= Dual Box =

Roller skate component

Dual Box or DualBox is the name for the tubular sidewall inline skating frame, which employs the mechanical properties of the tubular to optimize the performance of a frame or chassis that secures the wheels on an inline skate (a critical component of high performance skates).

Designed in 1999 by Dutch Design Engineer Diederik Hol at Mogema, the Dual Box design was devised to optimize the elastic properties of inline skate frames (which the skater interprets as stiffness and feel, and contribute greatly to ride quality and power transmission) via the properties of the tubular sidewalls to enhance rigidity.

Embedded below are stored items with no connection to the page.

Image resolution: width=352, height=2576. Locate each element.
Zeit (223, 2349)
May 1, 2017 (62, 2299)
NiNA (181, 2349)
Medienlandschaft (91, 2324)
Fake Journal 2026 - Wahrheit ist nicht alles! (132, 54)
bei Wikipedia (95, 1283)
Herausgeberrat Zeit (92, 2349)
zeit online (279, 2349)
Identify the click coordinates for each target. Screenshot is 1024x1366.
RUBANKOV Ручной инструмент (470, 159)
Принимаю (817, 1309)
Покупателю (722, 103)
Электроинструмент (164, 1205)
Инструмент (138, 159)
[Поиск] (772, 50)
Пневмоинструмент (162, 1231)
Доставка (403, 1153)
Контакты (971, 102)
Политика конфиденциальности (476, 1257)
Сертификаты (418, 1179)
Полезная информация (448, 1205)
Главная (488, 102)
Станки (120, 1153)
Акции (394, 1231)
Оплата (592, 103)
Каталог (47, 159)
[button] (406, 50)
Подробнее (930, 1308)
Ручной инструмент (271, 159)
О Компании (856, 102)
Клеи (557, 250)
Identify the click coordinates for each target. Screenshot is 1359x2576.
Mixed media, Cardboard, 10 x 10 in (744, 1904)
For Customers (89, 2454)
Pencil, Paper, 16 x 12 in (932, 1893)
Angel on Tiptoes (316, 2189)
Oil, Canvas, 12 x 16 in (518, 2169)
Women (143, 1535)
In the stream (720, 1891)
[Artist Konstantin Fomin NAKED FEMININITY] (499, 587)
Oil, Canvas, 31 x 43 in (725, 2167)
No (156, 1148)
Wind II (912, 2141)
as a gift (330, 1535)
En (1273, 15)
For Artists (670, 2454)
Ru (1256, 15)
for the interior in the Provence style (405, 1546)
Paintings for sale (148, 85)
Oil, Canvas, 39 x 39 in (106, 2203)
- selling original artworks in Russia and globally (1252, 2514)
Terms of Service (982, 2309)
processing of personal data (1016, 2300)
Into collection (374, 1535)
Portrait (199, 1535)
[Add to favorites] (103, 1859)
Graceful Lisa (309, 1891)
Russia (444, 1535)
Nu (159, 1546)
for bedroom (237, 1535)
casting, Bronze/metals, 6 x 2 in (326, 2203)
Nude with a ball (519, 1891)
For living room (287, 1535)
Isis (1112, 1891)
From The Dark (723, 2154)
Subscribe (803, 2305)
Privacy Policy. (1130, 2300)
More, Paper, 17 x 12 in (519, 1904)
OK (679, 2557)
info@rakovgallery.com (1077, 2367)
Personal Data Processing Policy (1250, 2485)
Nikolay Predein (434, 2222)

The Dual Box design successfully eliminates the need for horizontal cross-bracing in inline skate frames, and provided progressive flexural feel for the skater rather than the isolated areas of varying stiffness which were inherent to many, more traditional double-void extrusion frames.

Through a product partnership with the Mogema company, the Rollerblade professional racing team debuted the Dual Box frame to the world in 2001 after which time team athletes rode Dual Box frames across the finish line first in numerous Swiss Inline Cup, World Inline Cup and World Championship events. During this time the Dual Box became one of the most recognized and successful frame designs in speed skating, with 45 athletes winning their Gold, Silver and bronze medals at the 2001 World Speed Skating Championship on the frames.

Since 2003, the Rollerblade company has produced Dual Box frames under licence from Mogema and has specified Dual Box technology in their high-performance skate product lines. Today, following the dissolution of Mogema in 2006, Dual Box designer Diederik Hol's own company CadoMotus produces its own skating frames based on an evolution of the Dual Box tubular sidewall.